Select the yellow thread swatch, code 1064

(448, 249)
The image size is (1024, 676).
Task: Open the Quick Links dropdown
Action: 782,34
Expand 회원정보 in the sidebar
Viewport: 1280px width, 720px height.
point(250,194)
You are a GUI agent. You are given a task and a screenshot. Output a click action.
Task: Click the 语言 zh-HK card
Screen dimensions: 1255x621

+ + + + + + +

» **Requirement**
An exact, line-for-line copy is required: from the line containing "Expand 회원정보 in the sidebar" through the final line of the listing above, both included, with nothing else.

» **Exercise answer**
Expand 회원정보 in the sidebar
Viewport: 1280px width, 720px height.
point(250,194)
You are a GUI agent. You are given a task and a screenshot. Output a click action.
Task: Click the 语言 zh-HK card
Screen dimensions: 1255x621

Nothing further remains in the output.